# IR1 visa - us tax transcripts?



## Andrea92x (Dec 18, 2015)

Hi,
My husband (British) and myself (American) are currently in the process of getting our IR1 interview booked. On the website it says we need my USA tax transcripts.. well until now I didn't even realize I had to file for taxes (ugh). In the meantime can I use my U.K. Taxes as I'm self employed and will be having the same job in America?

Thanks


----------



## Bevdeforges (Nov 16, 2007)

'Fraid not. To sponsor your non-US citizen spouse for a visa to the US, you need to be tax compliant, which means you should have been filing your US tax returns (for the last 5 years, I think it is). Sounds like you may want to look into the Streamlined Compliance program https://www.irs.gov/individuals/international-taxpayers/streamlined-filing-compliance-procedures

where you file current year plus 3 years of back filings. Plus, you'll need to file 6 years of back FBARs through FinCEN (online). 

Once your backfilings have been received, you will then be able to download the transcripts of your US filings online. The good news is that the FEIE applies to self-employment income, so chances are you won't owe any taxes on the streamlined compliance filings. And, there should be no "self-employment tax" as long as you're covered by the social insurance system in the UK - but you may need to get a certificate showing that you are covered.


----------



## Andrea92x (Dec 18, 2015)

Okay thanks so much.. Any idea how long that certificate takes to get? Also is it by mail only? Can't seem to find anything about it online. Thanks!


----------



## Bevdeforges (Nov 16, 2007)

Andrea92x said:


> Okay thanks so much.. Any idea how long that certificate takes to get? Also is it by mail only? Can't seem to find anything about it online. Thanks!
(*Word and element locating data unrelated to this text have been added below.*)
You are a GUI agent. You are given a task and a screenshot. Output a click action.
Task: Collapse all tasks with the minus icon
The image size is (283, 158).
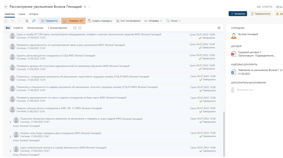tap(80, 28)
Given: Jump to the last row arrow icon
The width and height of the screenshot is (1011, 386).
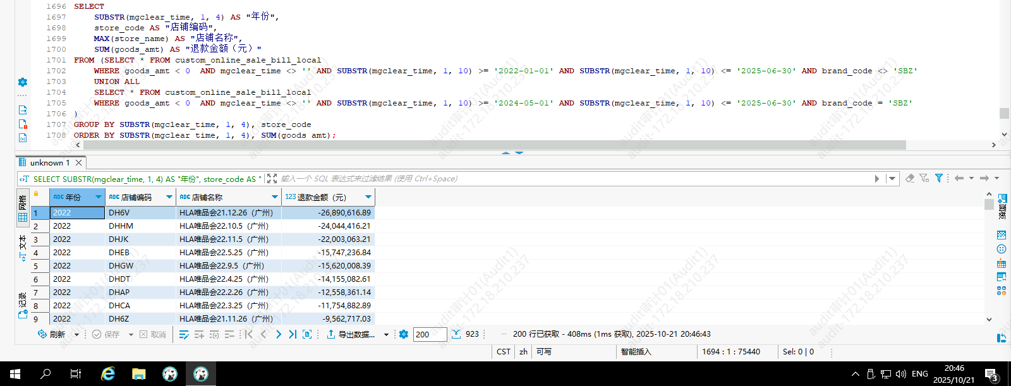Looking at the screenshot, I should pyautogui.click(x=293, y=334).
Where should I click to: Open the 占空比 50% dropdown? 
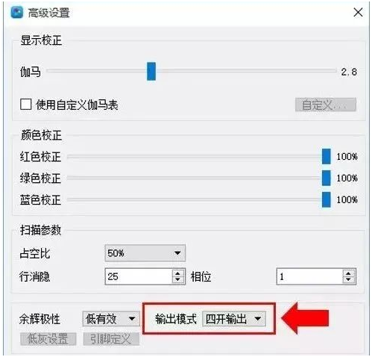pyautogui.click(x=145, y=253)
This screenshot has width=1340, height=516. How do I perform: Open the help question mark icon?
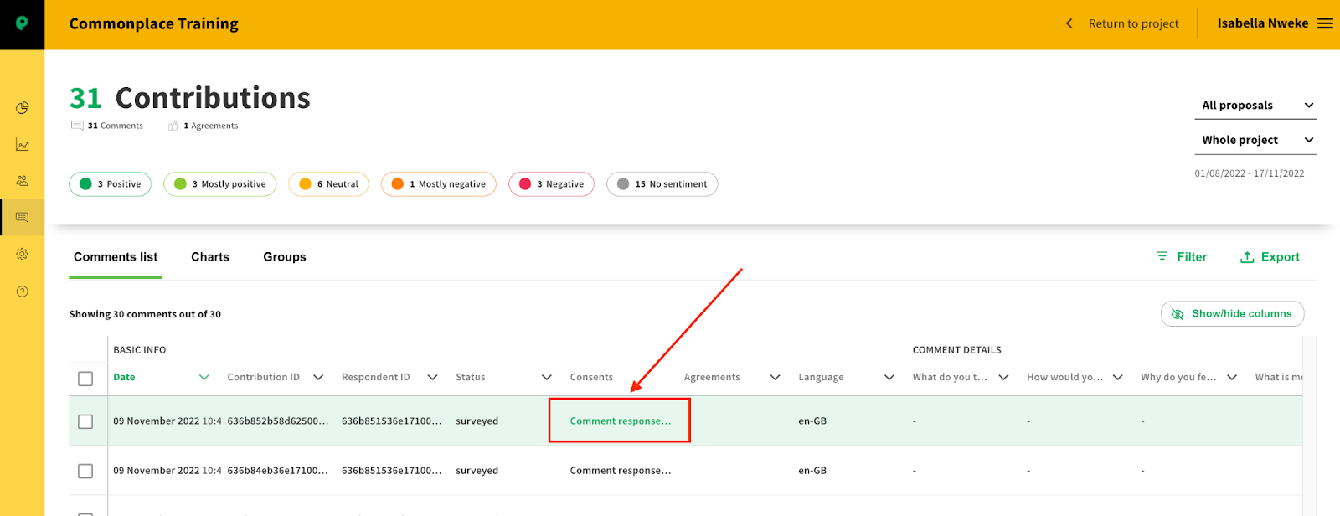point(22,292)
Basically, you should contact whatever agency you pay your social insurances to (i.e. as self-employed) in the UK. Check over in the Expat Tax section - I've seen a couple of folks there refer to having to obtain a coverage certificate from the UK and someone there will definitely know.


----------



## kristinjr (Oct 18, 2016)

Hi there,
My husband (UK citizen) and I (American) are in the same IR1 process. Any updates on what happened after you submitted your supporting documents, tax transcripts, would be helpful for my peace of mind. Have you had your interview and been successful yet?
Thanks for considering!
K


----------